** start of Extract provided **
In other words, I am not now XSTP, I merely adapted to a situation and now using Se. The same goes when I use my Ni and Fe. 

For those who are new to the forum, but have at least a couple of hundred posts under your belt, you should know dichotomies are: E/I, S/N, T/F, J/P. When put to use we refer to them as codes, i.e. I-S-T-P. ISTP is merely a title, no different than other titles like the Mechanic, the Crafter, the Analyzer Observer, ISTj or any other title referring to someone preferring particular function hierarchy. 

Here lies the problem. These letters have absolutely no functional purpose, but to provide name for a type. No real purpose or value can be considered when using dichotomies. E and I are attitudes that give direction to how we prefer to use our energy, outward toward the object (E) or inward toward the Self (I). Without a function, this is merely a vacant vessel waiting for connection to give it purpose. That requires a function. For those who are aware what function means, this is for those who may be struggling. S and N are perceiving functions that allow us to process information. And T and F are judging functions with a purpose of making decisions. The functions cannot work without E/I to give direction inward or outward.
** end of Extract provided **
** start of Data shown **
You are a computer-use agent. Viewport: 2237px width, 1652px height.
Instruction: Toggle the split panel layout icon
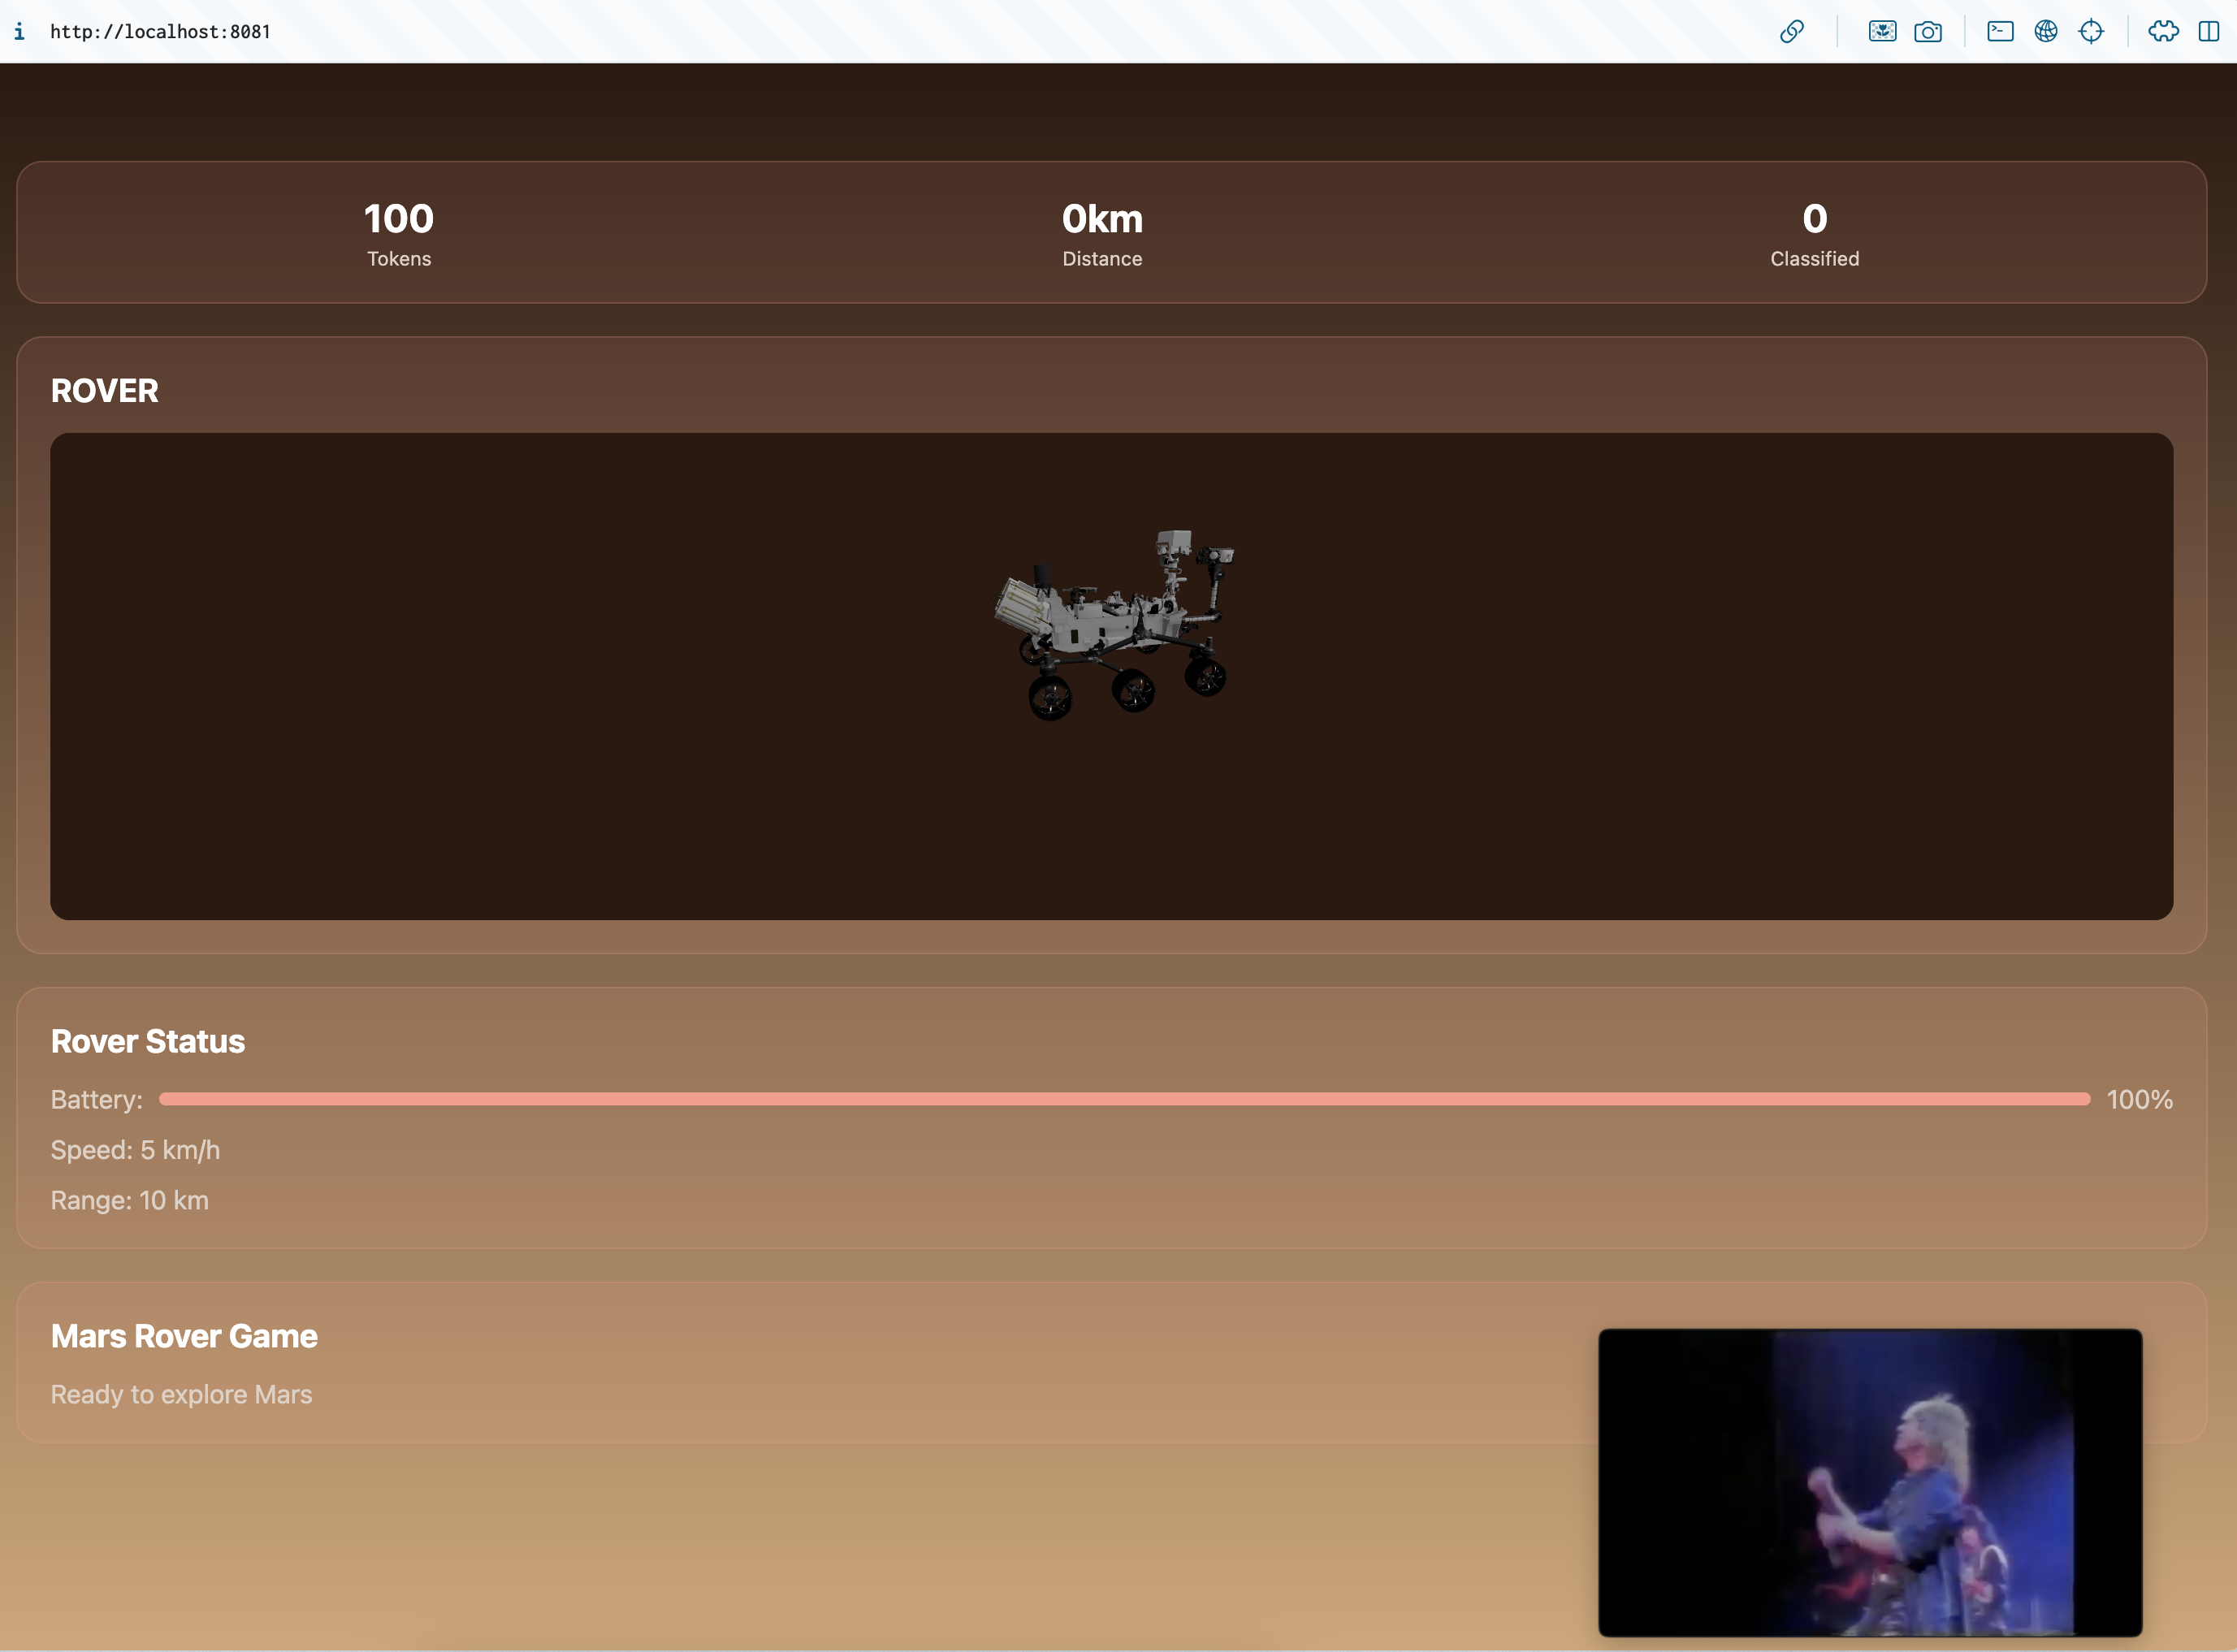[2208, 31]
** end of Data shown **
• Stated task 1:
Answer these questions using the forum post on type dichotomies, one line each:
(a) Which four dichotomies does the post list?
(b) What kind of functions does the post say S and N are, and what do they allow us to do?
(c) What purpose does the post give for T and F?
• Stated task 2:
Write the next part of the forum post on type dichotomies, picking up after its final sentence.

• Output 1:
(a) E/I, S/N, T/F, J/P.
(b) They are perceiving functions that allow us to process information.
(c) They are judging functions with the purpose of making decisions.

• Output 2:
Q: Oops, you missed two, J/P!

A: No J/P are not functions, they’re dichotomies. Judging (J) and Perceiving (P) are sub-categories derived by Jung to distinguish the functions. Other than that they serve no purpose except to help one discover their overall four-letter code. As I have said on many occasions, these two letters are redundant in that they merely repeat what we already know from the second and third letters, that we extravert with the second letter (S/N) if a “P” or the third letter (T/F) if a “J”. That’s it. I had introduced in the past, list of codes that can easily substitute the existing codes as we know them without the use of the J/P code:

INTP = Ti-Ne = ITN
ISTP = Ti-Se = ITS
INTJ = Ni-Te = INT
ISTJ = Si-Te = IST
ENFP= Ne-Fi = ENF
ENFJ = Fe-Ni = EFN 
And so on……….

Myers and Briggs did not intend for people to try and use her dichotomies as an applicable means. MB and her enthusiasts referred to the functional hierarchy as illustrated below here:










As you can see, the functions for ISTP are T-S-N-F. This at least gives it’s user an idea of which functions actually come into play. However TSNF is confusing since two types use that hierarchy ISTP and ESTJ. Essentially there are 8 hierarchies for all the types. What distinguishes ISTP and ESTJ are the directions of energy. As a result ISTP = Ti-Se-Ni-Fe and ESTJ = Te-Si-Ne-Fi. This is what makes them completely different types. The same goes for the others as well. As a result now there instantly become 16 types.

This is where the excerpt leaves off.